WORK REQUEST:
Although the records contain pictures, only their text should be set down, exactly as written.

-- DATA TO PROCESS follows --

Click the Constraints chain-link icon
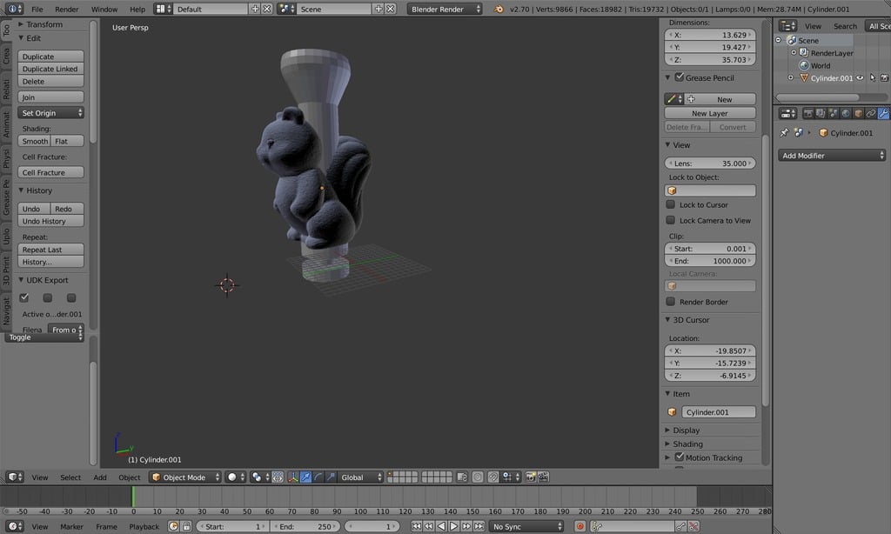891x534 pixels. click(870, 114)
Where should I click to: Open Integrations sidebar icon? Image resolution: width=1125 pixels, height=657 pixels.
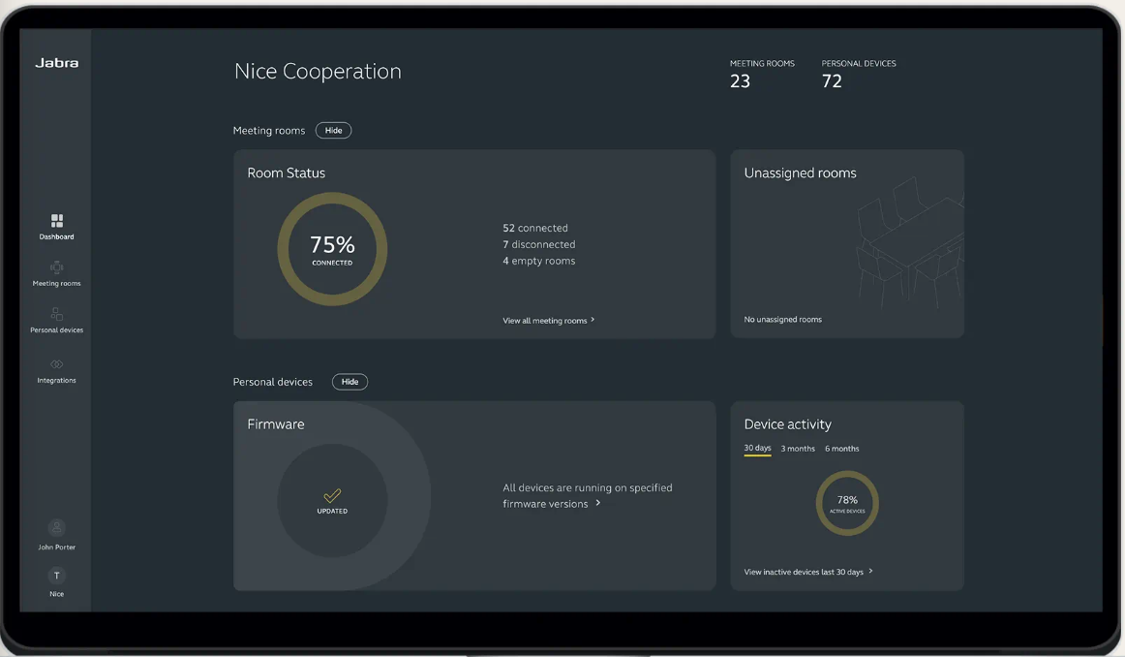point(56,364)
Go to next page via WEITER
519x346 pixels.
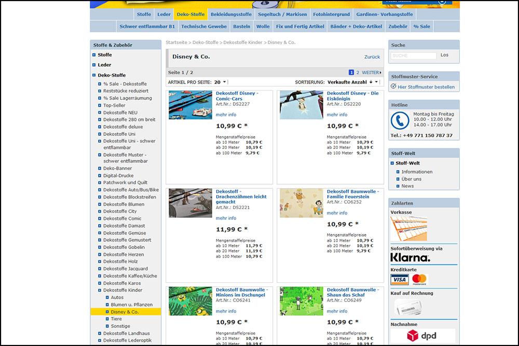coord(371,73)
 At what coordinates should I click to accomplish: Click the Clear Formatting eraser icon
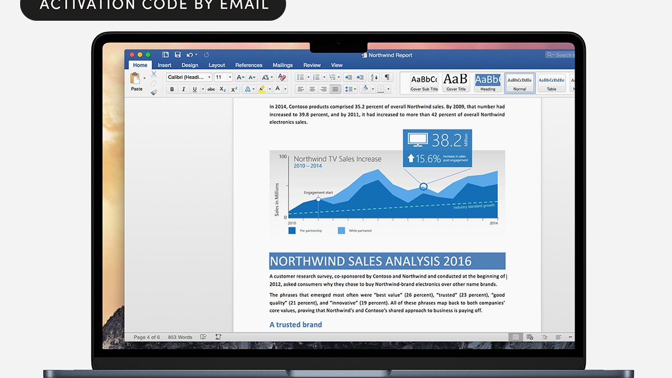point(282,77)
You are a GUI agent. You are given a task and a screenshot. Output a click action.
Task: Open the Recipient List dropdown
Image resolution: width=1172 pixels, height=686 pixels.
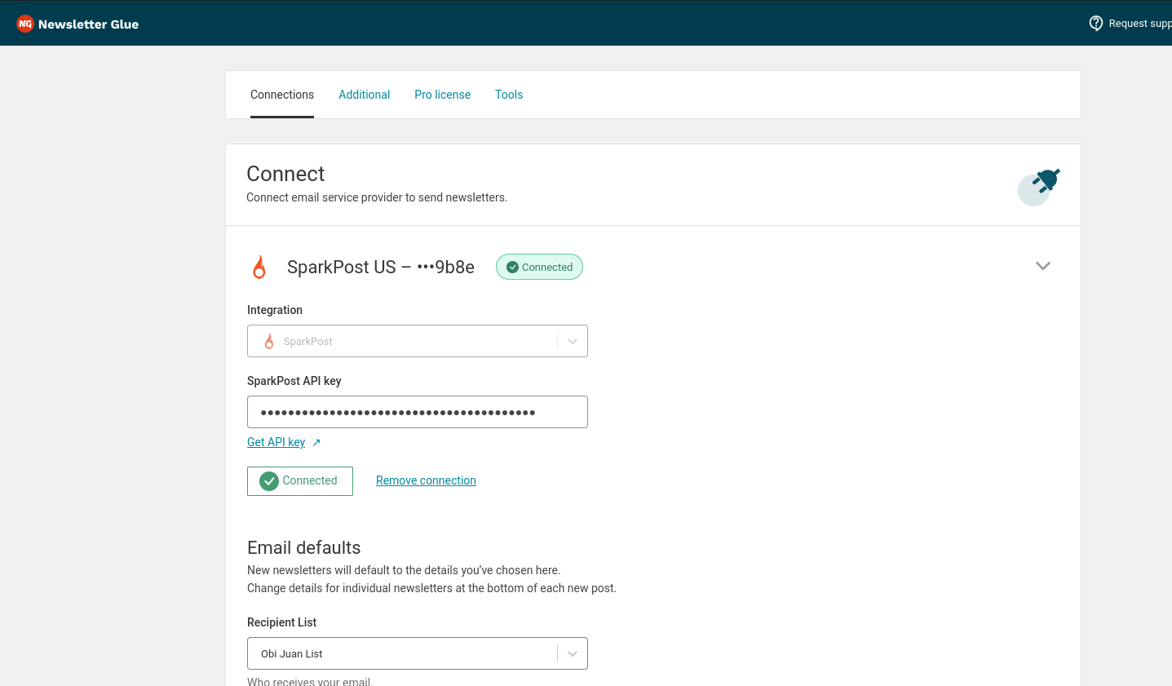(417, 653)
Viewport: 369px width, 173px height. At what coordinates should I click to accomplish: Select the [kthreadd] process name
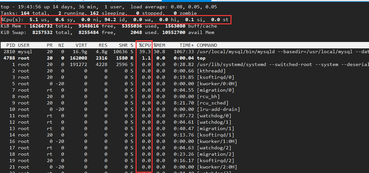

-- DATA TO PROCESS concluded --

YOUR RESPONSE:
Click the Constraints chain-link icon
891x534 pixels. click(870, 114)
Where should I click to: Open Integrations sidebar icon? Image resolution: width=1125 pixels, height=657 pixels.
point(56,364)
Go to next page via WEITER
519x346 pixels.
coord(371,73)
 At what coordinates should I click to accomplish: Click the Clear Formatting eraser icon
point(282,77)
You are a GUI agent. You are given a task and a screenshot. Output a click action.
Task: Open the Recipient List dropdown
Image resolution: width=1172 pixels, height=686 pixels.
(417, 653)
Viewport: 369px width, 173px height. At what coordinates should I click to accomplish: Select the [kthreadd] process name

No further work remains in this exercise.